Carte électorale : un scénario qui se répète

Les protestations légitimes et justifiées à l’égard de la dernière proposition de révision de la carte électorale, qui ferait disparaître la circonscription de Sainte-Marie-St-Jacques à Montréal représentée par Manon Massé de Québec solidaire, ainsi que la "crise" de confiance qu’elle engendre à l’égard de nos institutions démocratiques, ne sont pas un phénomène nouveau.

Tout comme actuellement, les révisions de 2001 et de 2011 ont connu leur lot de soubresauts. À ces deux moments, le gouvernement en place a suspendu les travaux de la Commission de représentation électorale (CRÉ), présidée par le DGEQ, car il n’y avait pas un consensus suffisant ou plus précisément parce que la nouvelle carte électorale lui déplaisait.

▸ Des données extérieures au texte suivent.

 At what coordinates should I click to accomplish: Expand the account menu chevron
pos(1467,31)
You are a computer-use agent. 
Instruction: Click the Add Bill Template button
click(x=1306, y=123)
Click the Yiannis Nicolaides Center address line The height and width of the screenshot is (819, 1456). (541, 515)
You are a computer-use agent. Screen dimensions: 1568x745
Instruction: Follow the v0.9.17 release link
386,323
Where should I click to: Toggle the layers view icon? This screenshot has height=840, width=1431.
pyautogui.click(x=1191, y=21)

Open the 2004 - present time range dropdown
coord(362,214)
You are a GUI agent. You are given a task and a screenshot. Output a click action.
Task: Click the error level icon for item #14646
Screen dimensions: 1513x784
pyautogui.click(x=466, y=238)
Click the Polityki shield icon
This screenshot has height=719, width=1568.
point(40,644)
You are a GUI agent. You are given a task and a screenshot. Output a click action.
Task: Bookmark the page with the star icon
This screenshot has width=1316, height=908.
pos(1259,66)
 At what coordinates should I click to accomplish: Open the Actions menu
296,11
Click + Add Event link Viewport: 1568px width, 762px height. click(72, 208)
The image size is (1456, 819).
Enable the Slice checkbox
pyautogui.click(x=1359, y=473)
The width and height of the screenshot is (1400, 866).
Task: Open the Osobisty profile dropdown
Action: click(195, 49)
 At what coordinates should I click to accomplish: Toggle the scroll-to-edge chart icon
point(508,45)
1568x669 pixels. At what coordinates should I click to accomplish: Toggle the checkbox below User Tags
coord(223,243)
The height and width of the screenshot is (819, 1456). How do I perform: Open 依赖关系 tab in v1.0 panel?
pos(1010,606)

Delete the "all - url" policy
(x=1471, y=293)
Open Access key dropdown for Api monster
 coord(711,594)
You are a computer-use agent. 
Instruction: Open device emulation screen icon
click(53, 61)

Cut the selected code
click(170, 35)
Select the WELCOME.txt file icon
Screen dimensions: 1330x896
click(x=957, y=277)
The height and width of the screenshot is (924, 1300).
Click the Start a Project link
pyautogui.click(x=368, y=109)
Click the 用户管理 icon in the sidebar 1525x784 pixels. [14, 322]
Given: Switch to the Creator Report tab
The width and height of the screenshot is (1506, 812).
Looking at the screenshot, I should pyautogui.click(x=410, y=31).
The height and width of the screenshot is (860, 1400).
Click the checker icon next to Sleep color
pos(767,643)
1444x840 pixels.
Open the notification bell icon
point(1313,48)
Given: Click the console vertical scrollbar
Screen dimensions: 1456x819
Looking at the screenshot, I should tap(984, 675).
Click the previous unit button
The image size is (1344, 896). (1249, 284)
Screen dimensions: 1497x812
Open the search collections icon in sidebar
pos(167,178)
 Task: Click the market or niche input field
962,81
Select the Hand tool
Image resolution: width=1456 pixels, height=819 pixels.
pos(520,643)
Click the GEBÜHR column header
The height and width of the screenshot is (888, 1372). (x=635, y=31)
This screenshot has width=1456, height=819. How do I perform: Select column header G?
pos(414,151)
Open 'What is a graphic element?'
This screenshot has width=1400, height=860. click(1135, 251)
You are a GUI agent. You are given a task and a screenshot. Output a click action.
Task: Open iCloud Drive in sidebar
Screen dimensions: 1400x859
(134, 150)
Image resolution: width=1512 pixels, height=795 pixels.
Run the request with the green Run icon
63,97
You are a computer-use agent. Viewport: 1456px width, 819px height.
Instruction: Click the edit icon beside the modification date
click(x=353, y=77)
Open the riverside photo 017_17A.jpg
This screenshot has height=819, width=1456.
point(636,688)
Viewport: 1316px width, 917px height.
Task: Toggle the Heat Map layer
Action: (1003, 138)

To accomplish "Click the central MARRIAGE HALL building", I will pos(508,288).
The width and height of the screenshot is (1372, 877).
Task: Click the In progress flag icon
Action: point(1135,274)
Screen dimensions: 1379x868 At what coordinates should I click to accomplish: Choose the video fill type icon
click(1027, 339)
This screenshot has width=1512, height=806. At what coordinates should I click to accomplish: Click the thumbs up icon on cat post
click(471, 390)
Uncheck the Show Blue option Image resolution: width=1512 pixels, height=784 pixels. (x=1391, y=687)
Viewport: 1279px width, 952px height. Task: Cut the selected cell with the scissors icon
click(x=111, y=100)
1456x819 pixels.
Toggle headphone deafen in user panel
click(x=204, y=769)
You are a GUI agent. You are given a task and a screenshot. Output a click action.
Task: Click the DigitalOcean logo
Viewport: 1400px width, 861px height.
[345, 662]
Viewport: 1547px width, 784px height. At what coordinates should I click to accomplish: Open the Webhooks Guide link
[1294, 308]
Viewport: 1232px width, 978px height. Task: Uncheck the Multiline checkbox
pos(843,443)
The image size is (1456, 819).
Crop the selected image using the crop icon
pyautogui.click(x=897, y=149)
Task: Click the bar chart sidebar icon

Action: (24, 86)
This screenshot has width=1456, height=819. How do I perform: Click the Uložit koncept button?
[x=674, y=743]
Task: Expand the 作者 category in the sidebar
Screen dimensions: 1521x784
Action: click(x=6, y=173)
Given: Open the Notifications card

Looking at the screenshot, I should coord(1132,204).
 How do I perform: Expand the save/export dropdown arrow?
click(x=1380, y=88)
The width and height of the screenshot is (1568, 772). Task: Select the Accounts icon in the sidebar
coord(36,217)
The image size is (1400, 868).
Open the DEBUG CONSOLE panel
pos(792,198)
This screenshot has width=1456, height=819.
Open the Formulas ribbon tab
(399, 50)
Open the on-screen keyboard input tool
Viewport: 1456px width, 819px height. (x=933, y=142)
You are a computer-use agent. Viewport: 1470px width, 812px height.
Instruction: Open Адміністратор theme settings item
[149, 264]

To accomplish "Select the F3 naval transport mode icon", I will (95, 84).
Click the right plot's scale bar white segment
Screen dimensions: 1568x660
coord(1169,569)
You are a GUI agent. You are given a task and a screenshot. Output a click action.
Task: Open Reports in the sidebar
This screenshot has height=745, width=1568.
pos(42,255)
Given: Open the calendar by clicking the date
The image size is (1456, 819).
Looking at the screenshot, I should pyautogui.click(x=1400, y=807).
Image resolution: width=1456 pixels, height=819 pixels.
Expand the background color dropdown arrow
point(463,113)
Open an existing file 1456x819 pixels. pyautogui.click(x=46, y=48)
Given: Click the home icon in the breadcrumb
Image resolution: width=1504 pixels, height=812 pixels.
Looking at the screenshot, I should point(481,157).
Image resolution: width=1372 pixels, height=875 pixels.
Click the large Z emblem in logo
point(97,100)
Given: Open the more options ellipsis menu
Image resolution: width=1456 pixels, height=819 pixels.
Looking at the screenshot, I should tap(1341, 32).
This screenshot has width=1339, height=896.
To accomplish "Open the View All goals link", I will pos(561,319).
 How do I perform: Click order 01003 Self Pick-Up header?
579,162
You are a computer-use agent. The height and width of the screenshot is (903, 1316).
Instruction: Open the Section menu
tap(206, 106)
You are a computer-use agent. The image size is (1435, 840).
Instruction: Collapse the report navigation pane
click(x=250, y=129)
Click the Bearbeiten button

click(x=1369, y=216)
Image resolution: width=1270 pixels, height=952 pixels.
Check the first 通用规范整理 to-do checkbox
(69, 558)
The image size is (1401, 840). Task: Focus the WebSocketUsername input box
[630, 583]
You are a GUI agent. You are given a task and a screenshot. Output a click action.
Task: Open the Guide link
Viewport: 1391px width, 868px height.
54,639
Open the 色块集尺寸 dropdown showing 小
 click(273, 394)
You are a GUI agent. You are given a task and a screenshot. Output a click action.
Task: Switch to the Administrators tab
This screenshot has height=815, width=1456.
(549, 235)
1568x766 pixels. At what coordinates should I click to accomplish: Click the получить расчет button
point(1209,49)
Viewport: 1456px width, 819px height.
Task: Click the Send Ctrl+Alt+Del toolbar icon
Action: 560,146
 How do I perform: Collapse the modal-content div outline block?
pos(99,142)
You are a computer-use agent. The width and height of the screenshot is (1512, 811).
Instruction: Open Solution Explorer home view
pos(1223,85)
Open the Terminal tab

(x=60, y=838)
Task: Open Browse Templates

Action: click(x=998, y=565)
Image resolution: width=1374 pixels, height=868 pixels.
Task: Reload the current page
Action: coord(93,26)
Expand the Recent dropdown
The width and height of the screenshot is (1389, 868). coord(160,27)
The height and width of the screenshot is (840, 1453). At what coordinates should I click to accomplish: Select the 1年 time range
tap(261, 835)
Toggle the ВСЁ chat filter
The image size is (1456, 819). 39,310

En 2001, la CRÉ, après avoir fait connaître sa proposition préliminaire de redécoupage de la carte électorale et suite à une première ronde de consultations publiques, a produit un rapport spécifique à la région de Montréal qui a entraîné une seconde ronde de consultations publiques. Tout cela parce que ce rapport "montréalais" présentait une proposition significativement différente de sa proposition préliminaire au sujet des circonscriptions de la Métropole. Aujourd’hui, c’est ce que nous demandons aussi, et cela pour la même raison qu’en 2001 : une nouvelle consultation doit avoir lieu car au grand jamais la disparition de Sainte-Marie-St-Jacques n’a été évoquée dans la proposition préliminaire de la CRÉ qui prévoyait plutôt la fusion de deux autres circonscriptions à Montréal (appartenant aux Libéraux en passant...).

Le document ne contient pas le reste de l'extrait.